TEXTO PARA LEITURA
Em meados da década passada, Joko Widodo se tornou o primeiro prefeito eleito de forma direta de Suracarta. Conhecida como cidade do “pavio curto” por conta da violência endêmica, Suracarta viu uma administração bem-sucedida de Widodo, a qual acabou lançando-o na política nacional do país.
Em termos de número de habitantes, entre o Brasil e a Indonésia ainda se encontra o Paquistão, que ultrapassou a população brasileira entre 2018 e 2019. Todavia, em termos de democracia o Paquistão é um regime híbrido. Eleições e transições ocorrem desde 2008, mas sob muita tutela – e ameaça de violência – por parte de determinados setores entranhados no poder.
O que é interessante é que dentre as quatro maiores democracias do mundo, as duas classificadas atualmente como mais democráticas não são as duas gigantes do norte e do sul da América, mas sim as asiáticas. No principal índice usado por pesquisadores e analistas acadêmicos para comparar democracias no mundo, o Polity, no mais recente ano classificado e divulgado (2018) Índia e Indonésia receberam 9 de 10 (sendo 10 o mais democrático), enquanto EUA e Brasil ficaram com 8 de 10. Importante notar que para baixo de 8, a situação já caminha para uma realidade cinzenta.
O Paquistão, por exemplo, é 7, assim como foi o Brasil entre 1985 e 1987. Por curiosidade, o último ano em que o Reino Unido esteve abaixo de 8 foi em 1900 e o grupo que calcula o Polity, apontou que em 2019 os EUA estavam em 7 e caindo. Algo inédito. Tão inédito que em 2020 o financiamento do governo estadunidense foi cortado e as publicações cessaram.
Evidente que nenhum índice complexo como esse de qualidade da democracia é perfeito. De todo modo, é uma escaramuça intrigante associar as brigas da elite nacional por que passam os EUA e o Brasil com índices baixos de democracia. Com diferentes partes da elite envolvidas em denúncias e processos, outras usando a eleição para desmoralizar concorrentes e a opinião pública enfraquecida diante da política o índice reflete como é má ideia a politização de tudo.

DADOS BRUTOS

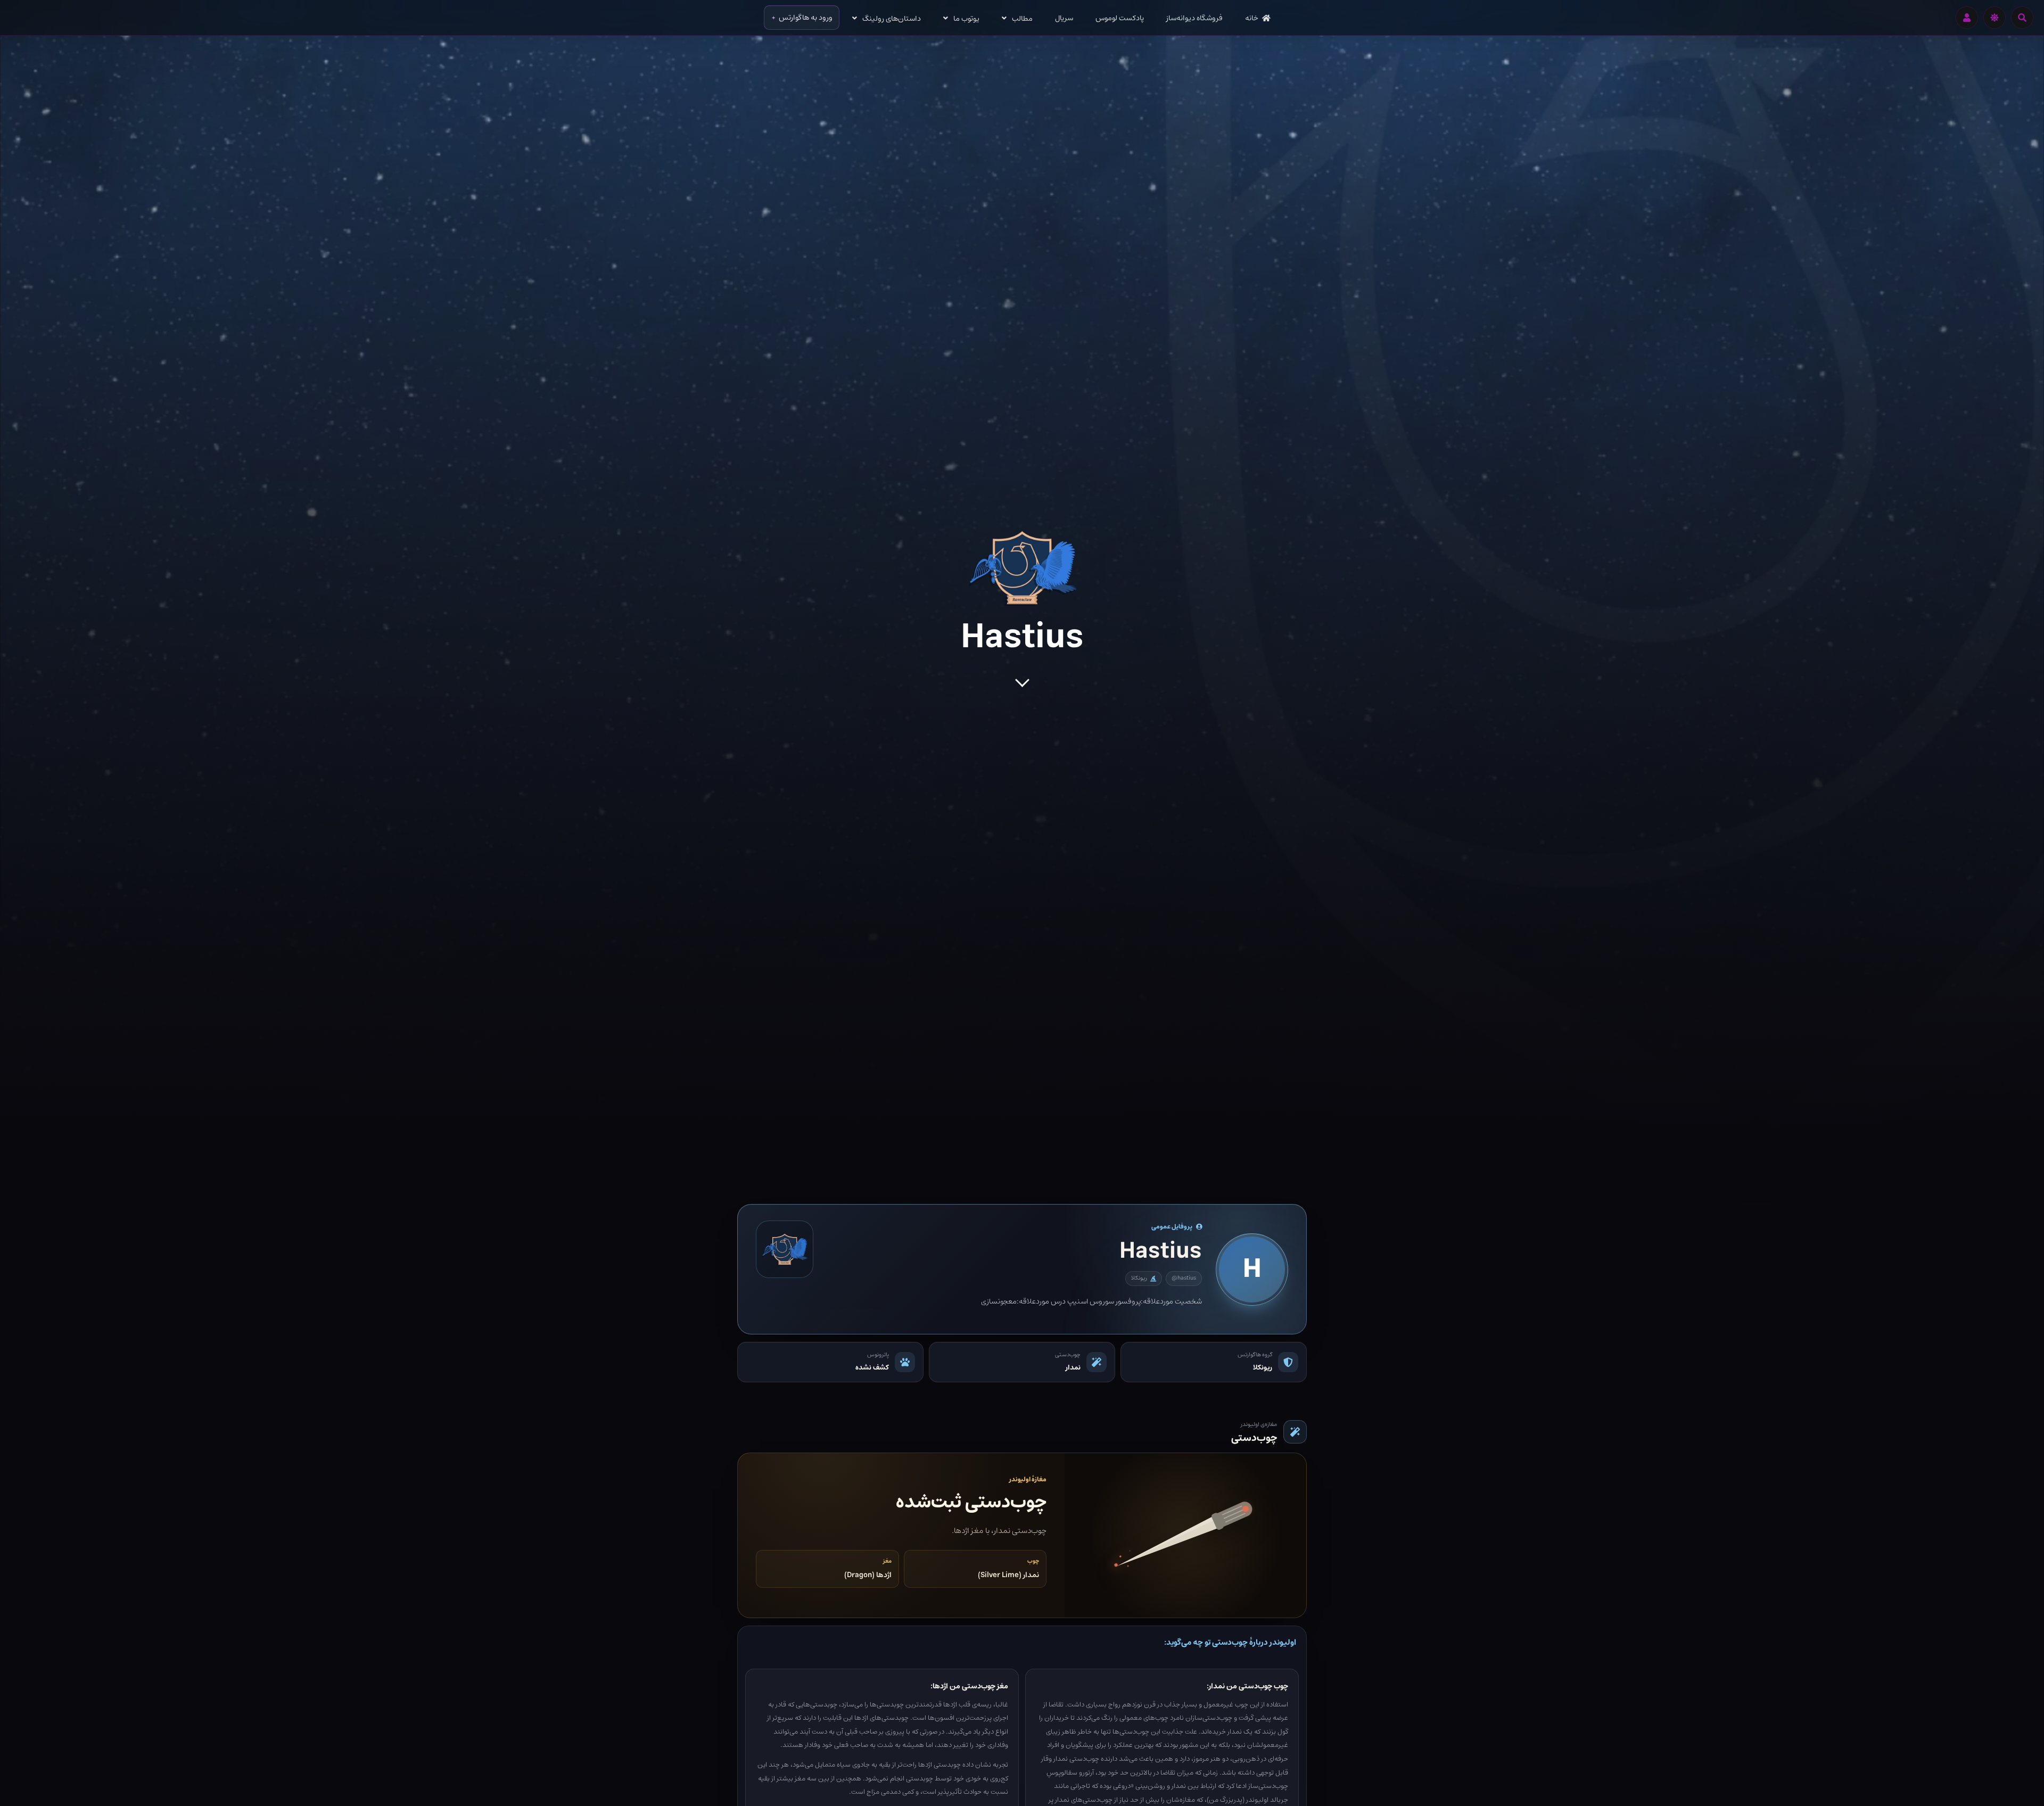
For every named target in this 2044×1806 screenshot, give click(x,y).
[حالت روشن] (1994, 17)
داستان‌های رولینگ (891, 18)
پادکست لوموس (1119, 18)
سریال (1064, 18)
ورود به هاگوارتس (806, 17)
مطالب (1022, 18)
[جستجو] (2022, 17)
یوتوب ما (966, 18)
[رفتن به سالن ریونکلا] (784, 1249)
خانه (1251, 18)
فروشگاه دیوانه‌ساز (1194, 18)
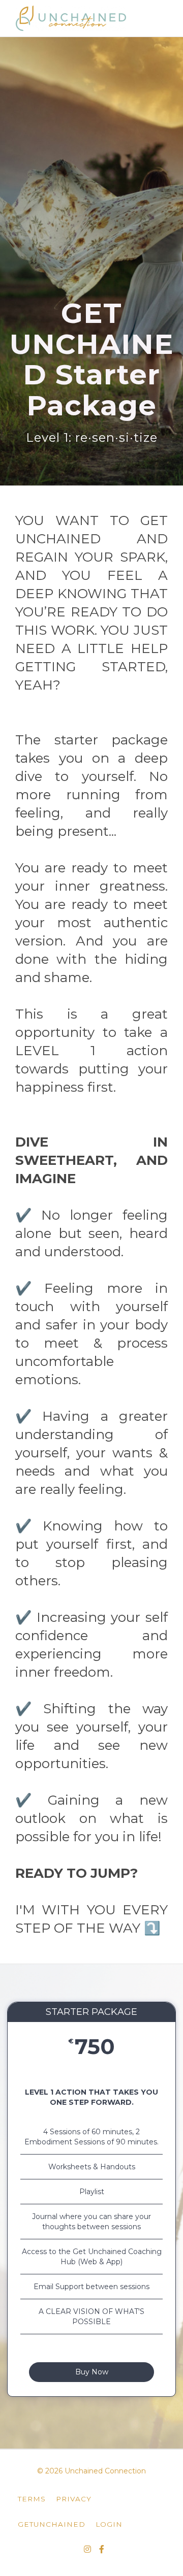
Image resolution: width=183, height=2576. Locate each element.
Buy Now (91, 2371)
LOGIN (109, 2524)
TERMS (32, 2499)
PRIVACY (74, 2499)
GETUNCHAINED (51, 2524)
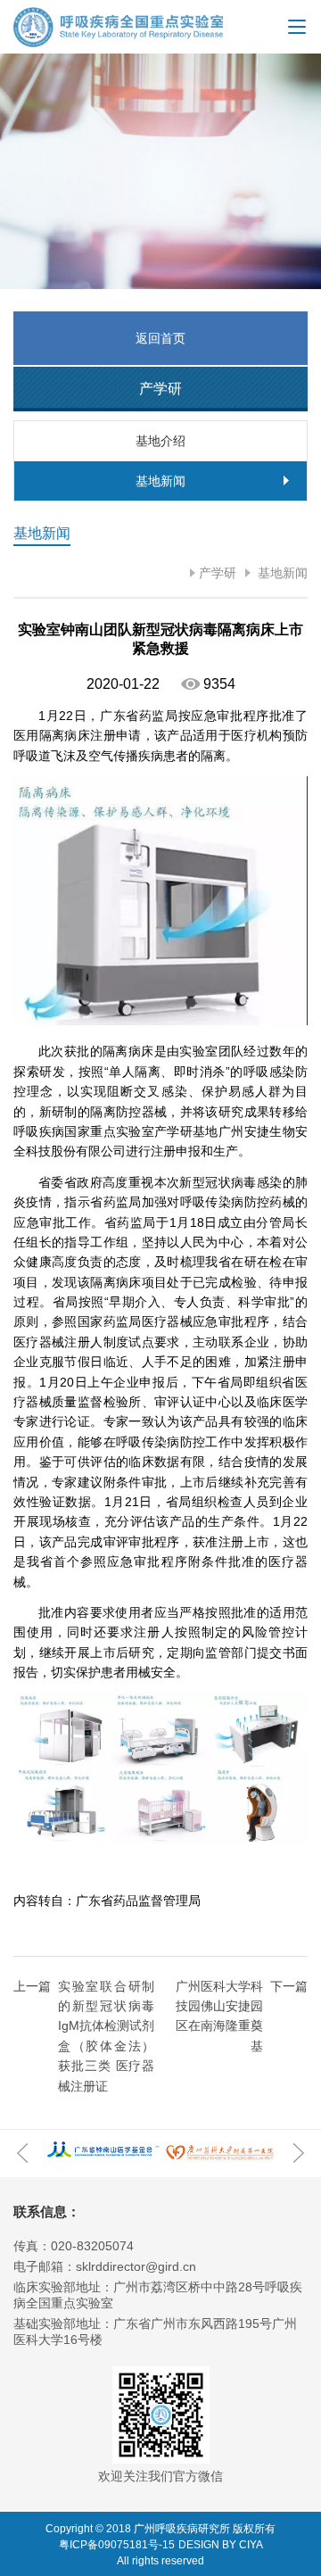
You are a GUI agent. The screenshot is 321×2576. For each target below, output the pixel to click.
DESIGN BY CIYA (220, 2545)
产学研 (217, 573)
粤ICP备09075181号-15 (117, 2545)
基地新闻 (281, 573)
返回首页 (160, 338)
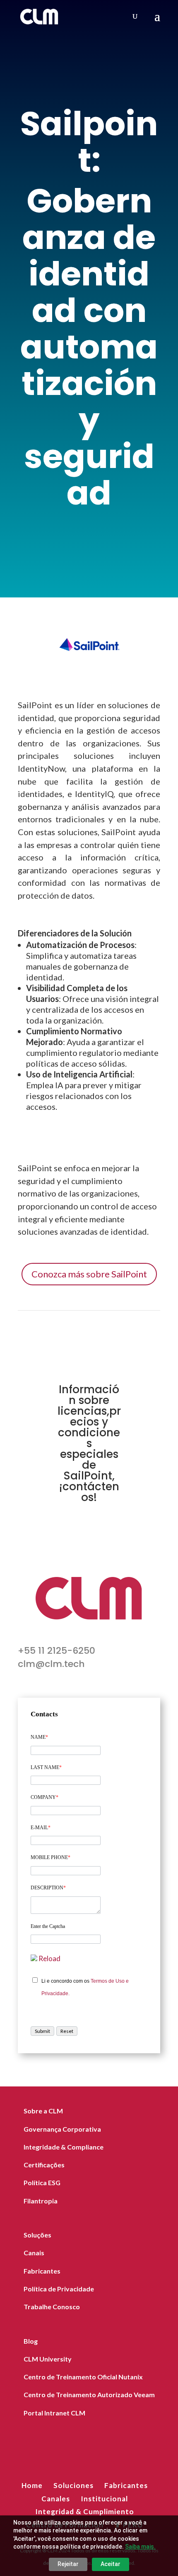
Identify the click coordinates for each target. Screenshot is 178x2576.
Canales (55, 2498)
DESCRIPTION (48, 1888)
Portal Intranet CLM (54, 2413)
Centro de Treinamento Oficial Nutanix (83, 2377)
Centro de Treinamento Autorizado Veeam (89, 2394)
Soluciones (73, 2485)
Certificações (44, 2165)
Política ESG (42, 2182)
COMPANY (44, 1797)
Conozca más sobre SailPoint (89, 1273)
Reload (49, 1958)
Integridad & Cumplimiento (84, 2511)
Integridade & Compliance (63, 2147)
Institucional (104, 2498)
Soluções (37, 2235)
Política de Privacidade (59, 2289)
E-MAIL (41, 1827)
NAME (39, 1737)
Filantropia (41, 2201)
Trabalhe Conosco (52, 2306)
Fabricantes (42, 2271)
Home (32, 2485)
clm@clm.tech (51, 1663)
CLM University (48, 2359)
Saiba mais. (140, 2546)
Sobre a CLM (43, 2111)
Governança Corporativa (62, 2129)
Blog (31, 2341)
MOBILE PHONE (50, 1857)
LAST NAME (46, 1767)
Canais (34, 2253)
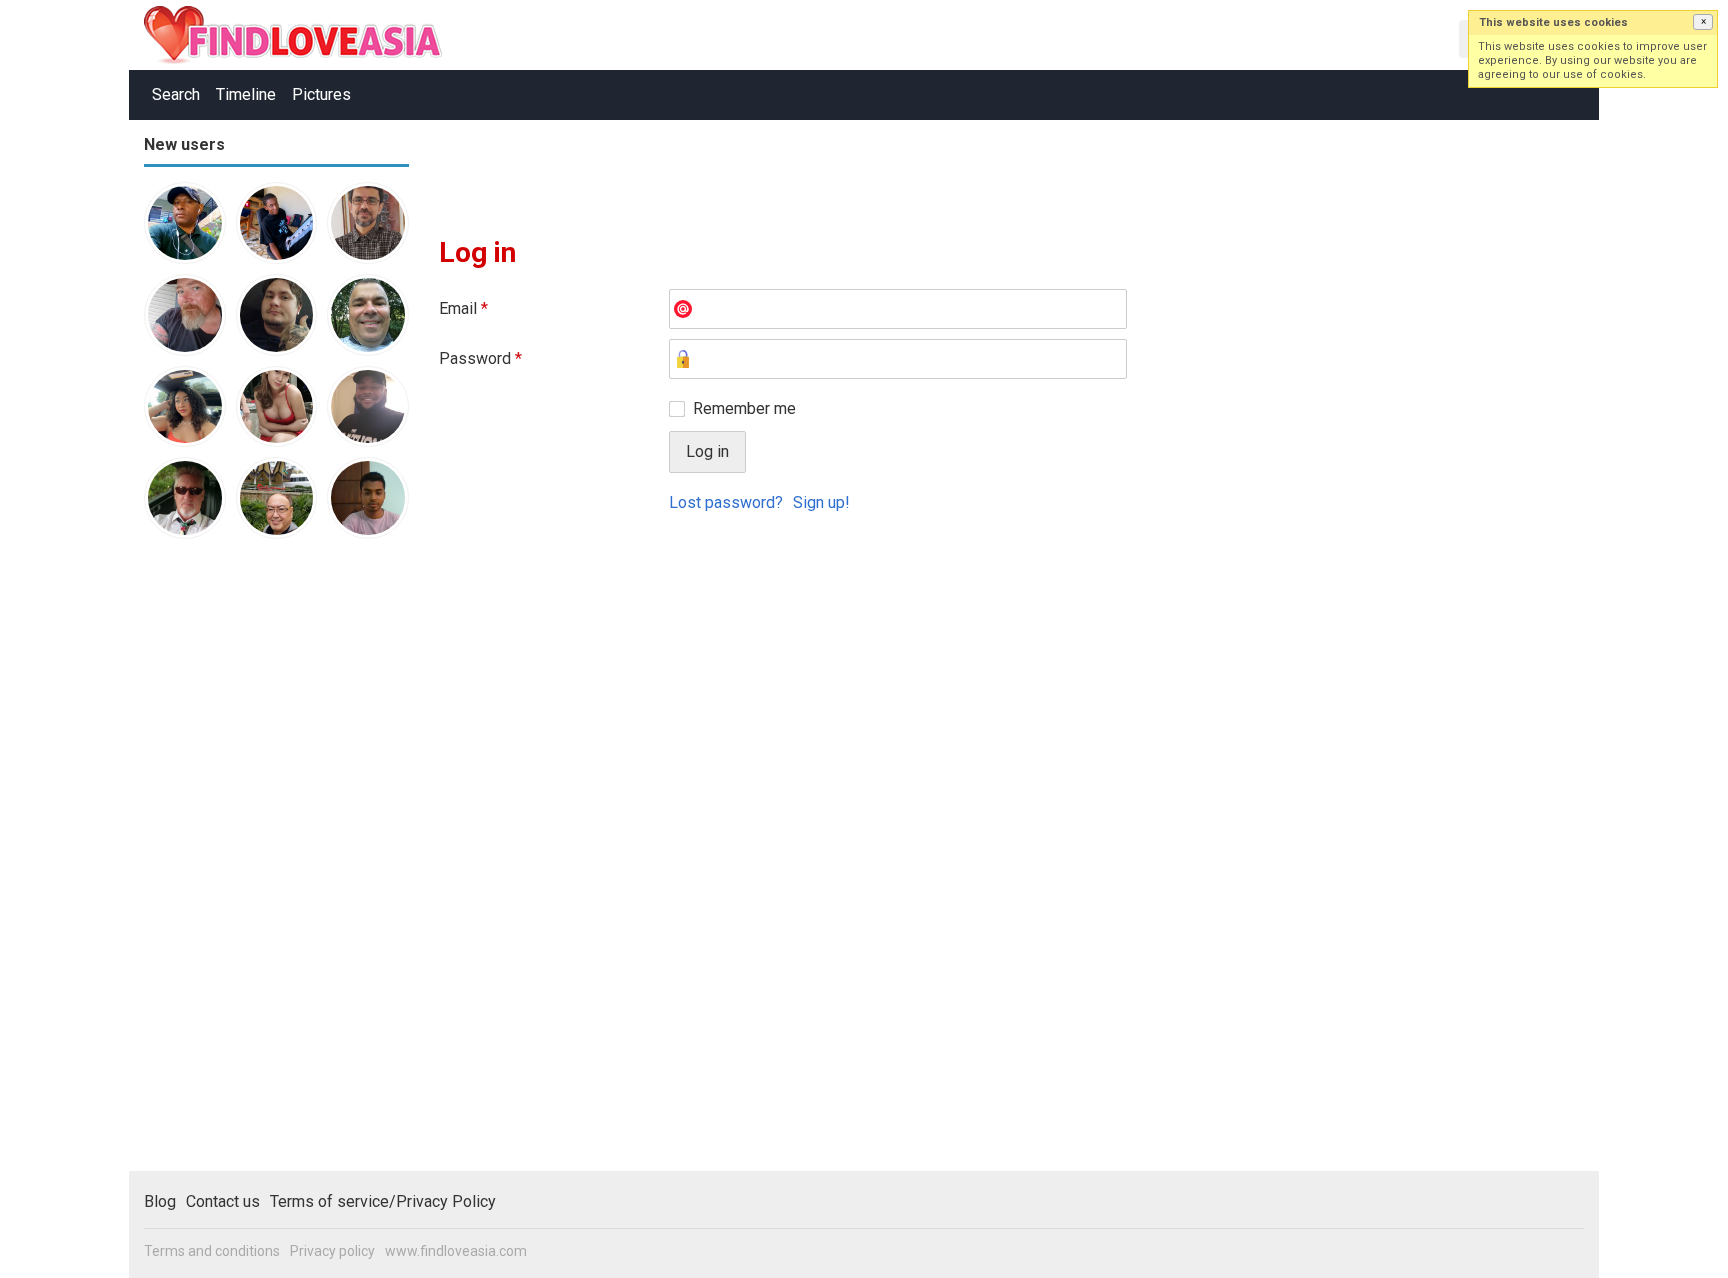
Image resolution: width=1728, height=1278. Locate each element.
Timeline (246, 94)
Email (463, 308)
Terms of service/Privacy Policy (383, 1201)
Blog (160, 1201)
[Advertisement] (224, 864)
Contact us (223, 1201)
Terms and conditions (212, 1251)
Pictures (321, 94)
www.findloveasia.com (456, 1251)
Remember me (744, 408)
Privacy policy (332, 1251)
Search (176, 94)
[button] (1703, 22)
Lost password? (726, 502)
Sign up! (821, 502)
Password (480, 358)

TAREFA A
Copie fielmente da listagem o trecho que vai da linha com "داستان‌های رولینگ (891, 18)" até a linha com "DESCRIPTION (48, 1888)", ambas incluídas, e deixe as imagens fora da resposta.
TAREFA B
Como seguiria o texto sobre as democracias? Dê continuidade a ele a partir da última frase.
O texto e a listagem vêm de fontes distintas.

RESPOSTA A
داستان‌های رولینگ (891, 18)
پادکست لوموس (1119, 18)
سریال (1064, 18)
ورود به هاگوارتس (806, 17)
مطالب (1022, 18)
[جستجو] (2022, 17)
یوتوب ما (966, 18)
[رفتن به سالن ریونکلا] (784, 1249)
خانه (1251, 18)
فروشگاه دیوانه‌ساز (1194, 18)
Image resolution: width=183, height=2576. Locate each element.
Buy Now (91, 2371)
LOGIN (109, 2524)
TERMS (32, 2499)
PRIVACY (74, 2499)
GETUNCHAINED (51, 2524)
You are a GUI agent. The screenshot is 321×2576. For each target below, output the pixel to click.
DESIGN BY CIYA (220, 2545)
产学研 (217, 573)
粤ICP备09075181号-15 (117, 2545)
基地新闻 (281, 573)
返回首页 (160, 338)
Identify the click coordinates for each target. Screenshot is 178x2576.
Canales (55, 2498)
DESCRIPTION (48, 1888)

RESPOSTA B
Mas o que é essa pujante democracia indonésia, que recebe notas mais altas do que a terra que fundou o regime democrático moderno? A coalizão montada por Widodo é ampla até onde a vista alcança. A história da política indonésia pós-colonial é bastante concisa. Se consolida entre o grupo ligado à herança de Sukarno – que liderou o movimento de independência e foi o primeiro presidente do país – e o grupo ligado à herança de Suharto – que prendeu Sukarno e ficou na presidência do país por três décadas, período em que se tornou bilionário. Mais a força da religião islâmica, que se organiza como partido.
A magia de Widodo é ser do partido criado e liderado pela filha do Sukarno e ter colocado para dentro de seu governo as partes mais influentes ligadas ao legado dele. Inclusive entregando seu Ministério da Defesa para Prabowo Subianto, que é genro do falecido Suharto e o candidato derrotado por Widodo nas duas últimas eleições presidenciais. Além disso, Widodo contemporiza com boa parte da agenda política islâmica e mantém seus canais com a elite global.
Decidido, por exemplo, a transferir a capital de Jakarta para uma cidade a ser construída na ilha de Bornéu, Widodo nomeou o ex-primeiro-ministro britânico Tony Blair, mais o príncipe herdeiro de Abu Dhabi para orientar o projeto de trinta e tantos bilhões de dólares.
Tendo apaziguado a violenta Suracarta no início de sua carreira, Widodo tenta dar o máximo de corda para tornar o pavio da explosiva Indonésia mais manejável. Ele também se equilibra para promover a ascensão independente e farta da Indonésia numa das mais complicadas e promissoras regiões da geopolítica global. Quem quiser ver o que é de verdade ter que se equilibrar entre EUA e China e fazer uma limonada do limão que está a relação atual entre as duas potências, a Indonésia é um bom caso.
As ruas de Jakarta vivenciaram duros confrontos por conta da reforma trabalhista e tributária aprovada pelo governo de Joko Widodo dias atrás. Em tese, a reforma visa relaxar as leis da Indonésia para atrair empresas que precisam relocalizar suas linhas de produção para fora da China a fim de seguirem conectadas aos EUA. Mas o caso indonésio mostra bem os contornos da democracia possível num mundo cujo paradigma econômico encontra-se em crise.
Com Henrique Delgado
PAULO DELGADO, sociólogo.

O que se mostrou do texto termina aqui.